Task objective: Of the records that follow, copy only the lines from the line containing "Click the Keyword" to the line containing "Given: Open the", both included, exactly as written.
++++++++++++++++++++
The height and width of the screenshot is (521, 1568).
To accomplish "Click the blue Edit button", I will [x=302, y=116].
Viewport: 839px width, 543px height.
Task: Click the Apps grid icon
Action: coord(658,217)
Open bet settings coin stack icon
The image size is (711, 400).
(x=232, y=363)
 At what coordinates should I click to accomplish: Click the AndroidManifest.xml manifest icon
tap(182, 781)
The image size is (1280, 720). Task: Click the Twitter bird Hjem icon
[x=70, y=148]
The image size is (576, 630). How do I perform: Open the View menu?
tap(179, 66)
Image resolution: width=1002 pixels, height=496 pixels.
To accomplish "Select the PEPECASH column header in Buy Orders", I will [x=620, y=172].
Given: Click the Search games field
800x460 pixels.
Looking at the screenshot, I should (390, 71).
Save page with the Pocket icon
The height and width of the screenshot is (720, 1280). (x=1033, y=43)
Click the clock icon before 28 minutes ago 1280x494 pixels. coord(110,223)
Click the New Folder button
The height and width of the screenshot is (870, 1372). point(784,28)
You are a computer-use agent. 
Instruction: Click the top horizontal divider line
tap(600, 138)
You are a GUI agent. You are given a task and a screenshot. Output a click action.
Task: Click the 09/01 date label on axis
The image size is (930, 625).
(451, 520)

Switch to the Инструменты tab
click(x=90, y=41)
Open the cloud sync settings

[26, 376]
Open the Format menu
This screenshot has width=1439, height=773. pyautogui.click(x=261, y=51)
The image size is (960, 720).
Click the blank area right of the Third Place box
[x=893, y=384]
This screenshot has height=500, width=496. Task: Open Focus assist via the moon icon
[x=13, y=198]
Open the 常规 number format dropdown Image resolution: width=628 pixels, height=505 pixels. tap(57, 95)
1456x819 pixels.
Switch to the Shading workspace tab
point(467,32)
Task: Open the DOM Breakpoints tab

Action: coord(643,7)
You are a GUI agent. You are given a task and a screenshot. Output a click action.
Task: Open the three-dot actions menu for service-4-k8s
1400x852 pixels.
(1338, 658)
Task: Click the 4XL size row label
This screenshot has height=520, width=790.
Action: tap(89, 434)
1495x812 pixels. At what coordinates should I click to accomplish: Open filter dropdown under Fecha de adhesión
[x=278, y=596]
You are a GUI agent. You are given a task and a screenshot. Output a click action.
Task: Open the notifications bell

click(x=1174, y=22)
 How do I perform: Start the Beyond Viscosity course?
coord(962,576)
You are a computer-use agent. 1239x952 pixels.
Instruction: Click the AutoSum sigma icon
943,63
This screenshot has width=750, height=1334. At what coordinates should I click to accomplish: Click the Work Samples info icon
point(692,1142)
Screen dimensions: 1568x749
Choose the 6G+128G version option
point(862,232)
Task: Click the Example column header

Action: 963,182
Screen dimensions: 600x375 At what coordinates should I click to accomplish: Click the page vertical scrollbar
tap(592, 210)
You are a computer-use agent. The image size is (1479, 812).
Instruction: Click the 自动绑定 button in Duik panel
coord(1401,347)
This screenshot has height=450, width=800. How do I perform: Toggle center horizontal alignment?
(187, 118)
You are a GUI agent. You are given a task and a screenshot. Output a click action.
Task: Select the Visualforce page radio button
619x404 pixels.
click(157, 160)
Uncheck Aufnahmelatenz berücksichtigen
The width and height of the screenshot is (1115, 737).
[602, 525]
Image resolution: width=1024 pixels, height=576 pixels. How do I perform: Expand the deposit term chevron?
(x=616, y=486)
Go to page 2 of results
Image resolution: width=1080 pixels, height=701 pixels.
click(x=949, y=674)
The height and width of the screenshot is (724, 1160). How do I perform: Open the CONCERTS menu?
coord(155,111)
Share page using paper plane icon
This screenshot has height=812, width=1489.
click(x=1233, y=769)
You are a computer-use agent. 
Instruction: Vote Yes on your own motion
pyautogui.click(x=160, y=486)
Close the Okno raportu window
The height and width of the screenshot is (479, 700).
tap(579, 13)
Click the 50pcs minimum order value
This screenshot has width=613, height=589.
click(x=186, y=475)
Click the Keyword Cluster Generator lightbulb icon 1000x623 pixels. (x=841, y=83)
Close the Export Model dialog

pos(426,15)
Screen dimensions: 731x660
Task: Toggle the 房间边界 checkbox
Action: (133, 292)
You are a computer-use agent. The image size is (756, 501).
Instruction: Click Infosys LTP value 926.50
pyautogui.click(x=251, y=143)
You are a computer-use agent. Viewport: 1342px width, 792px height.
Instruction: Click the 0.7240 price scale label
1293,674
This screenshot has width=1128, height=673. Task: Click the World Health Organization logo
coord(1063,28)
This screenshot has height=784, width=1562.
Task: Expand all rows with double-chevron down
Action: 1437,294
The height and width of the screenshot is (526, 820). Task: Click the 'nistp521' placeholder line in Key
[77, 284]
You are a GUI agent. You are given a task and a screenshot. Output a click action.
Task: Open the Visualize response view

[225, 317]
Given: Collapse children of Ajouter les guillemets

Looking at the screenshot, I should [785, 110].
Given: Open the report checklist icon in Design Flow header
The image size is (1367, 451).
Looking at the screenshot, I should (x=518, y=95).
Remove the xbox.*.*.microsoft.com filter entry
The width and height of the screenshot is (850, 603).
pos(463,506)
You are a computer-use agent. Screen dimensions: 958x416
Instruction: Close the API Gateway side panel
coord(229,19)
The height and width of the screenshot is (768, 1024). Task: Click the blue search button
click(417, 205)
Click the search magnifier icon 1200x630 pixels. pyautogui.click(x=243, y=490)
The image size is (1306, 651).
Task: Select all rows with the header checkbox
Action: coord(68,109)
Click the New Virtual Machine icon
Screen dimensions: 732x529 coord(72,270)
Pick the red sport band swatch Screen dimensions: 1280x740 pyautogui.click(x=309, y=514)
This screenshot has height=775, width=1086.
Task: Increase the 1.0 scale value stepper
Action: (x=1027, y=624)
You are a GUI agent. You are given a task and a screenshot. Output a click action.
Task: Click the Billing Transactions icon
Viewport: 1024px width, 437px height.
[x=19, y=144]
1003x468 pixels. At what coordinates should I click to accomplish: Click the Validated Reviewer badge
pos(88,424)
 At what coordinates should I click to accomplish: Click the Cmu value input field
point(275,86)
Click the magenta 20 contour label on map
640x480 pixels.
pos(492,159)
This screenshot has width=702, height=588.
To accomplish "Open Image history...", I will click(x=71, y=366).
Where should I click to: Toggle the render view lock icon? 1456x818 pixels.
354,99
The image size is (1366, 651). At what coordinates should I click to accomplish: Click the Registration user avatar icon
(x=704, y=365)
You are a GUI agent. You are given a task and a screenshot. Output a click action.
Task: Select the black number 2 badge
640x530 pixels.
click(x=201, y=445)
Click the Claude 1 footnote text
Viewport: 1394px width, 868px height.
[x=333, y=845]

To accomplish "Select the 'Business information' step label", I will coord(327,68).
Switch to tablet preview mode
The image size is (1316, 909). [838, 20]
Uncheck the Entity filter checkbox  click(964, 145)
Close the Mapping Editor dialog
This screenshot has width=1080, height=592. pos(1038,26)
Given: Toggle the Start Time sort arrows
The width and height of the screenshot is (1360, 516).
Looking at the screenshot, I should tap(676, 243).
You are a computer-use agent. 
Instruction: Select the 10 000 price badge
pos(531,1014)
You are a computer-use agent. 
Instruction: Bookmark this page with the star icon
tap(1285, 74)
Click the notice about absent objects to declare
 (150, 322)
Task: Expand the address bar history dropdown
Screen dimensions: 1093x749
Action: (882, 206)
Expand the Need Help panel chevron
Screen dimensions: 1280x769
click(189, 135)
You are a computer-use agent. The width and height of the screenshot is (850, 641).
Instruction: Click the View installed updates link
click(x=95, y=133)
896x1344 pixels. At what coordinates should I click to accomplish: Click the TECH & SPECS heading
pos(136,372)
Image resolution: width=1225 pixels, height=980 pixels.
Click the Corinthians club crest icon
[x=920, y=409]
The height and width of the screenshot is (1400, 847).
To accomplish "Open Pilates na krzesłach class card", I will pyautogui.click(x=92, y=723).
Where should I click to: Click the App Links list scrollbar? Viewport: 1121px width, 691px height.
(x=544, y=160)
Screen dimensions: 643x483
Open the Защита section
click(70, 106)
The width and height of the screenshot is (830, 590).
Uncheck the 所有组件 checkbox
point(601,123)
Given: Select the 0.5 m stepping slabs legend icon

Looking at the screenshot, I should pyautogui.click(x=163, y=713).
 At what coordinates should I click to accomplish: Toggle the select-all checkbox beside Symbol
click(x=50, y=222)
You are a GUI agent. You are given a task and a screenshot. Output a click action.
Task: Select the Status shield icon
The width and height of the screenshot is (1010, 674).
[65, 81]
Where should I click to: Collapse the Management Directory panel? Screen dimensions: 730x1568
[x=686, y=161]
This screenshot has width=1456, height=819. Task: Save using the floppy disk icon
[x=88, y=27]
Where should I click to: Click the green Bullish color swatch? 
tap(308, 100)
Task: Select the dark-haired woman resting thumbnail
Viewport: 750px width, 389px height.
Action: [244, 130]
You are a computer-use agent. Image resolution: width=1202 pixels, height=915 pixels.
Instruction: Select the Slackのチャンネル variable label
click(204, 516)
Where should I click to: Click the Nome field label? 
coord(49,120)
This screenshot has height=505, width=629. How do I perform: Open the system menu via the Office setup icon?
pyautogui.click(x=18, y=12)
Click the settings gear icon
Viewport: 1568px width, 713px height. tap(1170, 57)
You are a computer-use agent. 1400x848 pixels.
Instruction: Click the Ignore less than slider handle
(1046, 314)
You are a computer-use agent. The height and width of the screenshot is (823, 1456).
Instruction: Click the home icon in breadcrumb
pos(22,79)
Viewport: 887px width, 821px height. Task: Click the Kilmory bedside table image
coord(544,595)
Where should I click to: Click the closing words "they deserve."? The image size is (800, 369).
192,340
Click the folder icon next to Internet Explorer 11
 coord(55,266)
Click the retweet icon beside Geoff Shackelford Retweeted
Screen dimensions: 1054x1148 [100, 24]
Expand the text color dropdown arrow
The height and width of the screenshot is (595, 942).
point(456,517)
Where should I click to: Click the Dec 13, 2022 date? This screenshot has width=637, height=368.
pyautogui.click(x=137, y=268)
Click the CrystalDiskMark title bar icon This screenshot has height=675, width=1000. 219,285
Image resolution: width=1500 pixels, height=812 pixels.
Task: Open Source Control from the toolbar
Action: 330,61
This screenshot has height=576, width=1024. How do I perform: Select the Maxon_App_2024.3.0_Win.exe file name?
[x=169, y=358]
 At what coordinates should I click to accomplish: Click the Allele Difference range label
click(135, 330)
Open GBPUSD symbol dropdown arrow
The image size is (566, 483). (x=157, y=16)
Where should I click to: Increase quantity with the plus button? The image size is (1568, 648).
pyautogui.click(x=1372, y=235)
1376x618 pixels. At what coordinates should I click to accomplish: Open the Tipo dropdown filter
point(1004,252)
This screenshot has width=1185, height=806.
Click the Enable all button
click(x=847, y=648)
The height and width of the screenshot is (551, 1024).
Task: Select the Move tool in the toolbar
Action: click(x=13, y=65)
++++++++++++++++++++
Answer to this task:
Click the Keyword Cluster Generator lightbulb icon 1000x623 pixels. (x=841, y=83)
Close the Export Model dialog

pos(426,15)
Screen dimensions: 731x660
Task: Toggle the 房间边界 checkbox
Action: (133, 292)
You are a computer-use agent. The image size is (756, 501).
Instruction: Click Infosys LTP value 926.50
pyautogui.click(x=251, y=143)
You are a computer-use agent. Viewport: 1342px width, 792px height.
Instruction: Click the 0.7240 price scale label
1293,674
This screenshot has width=1128, height=673. Task: Click the World Health Organization logo
coord(1063,28)
This screenshot has height=784, width=1562.
Task: Expand all rows with double-chevron down
Action: 1437,294
The height and width of the screenshot is (526, 820). Task: Click the 'nistp521' placeholder line in Key
[77, 284]
You are a GUI agent. You are given a task and a screenshot. Output a click action.
Task: Open the Visualize response view

[225, 317]
Given: Collapse children of Ajouter les guillemets

Looking at the screenshot, I should [785, 110].
Given: Open the report checklist icon in Design Flow header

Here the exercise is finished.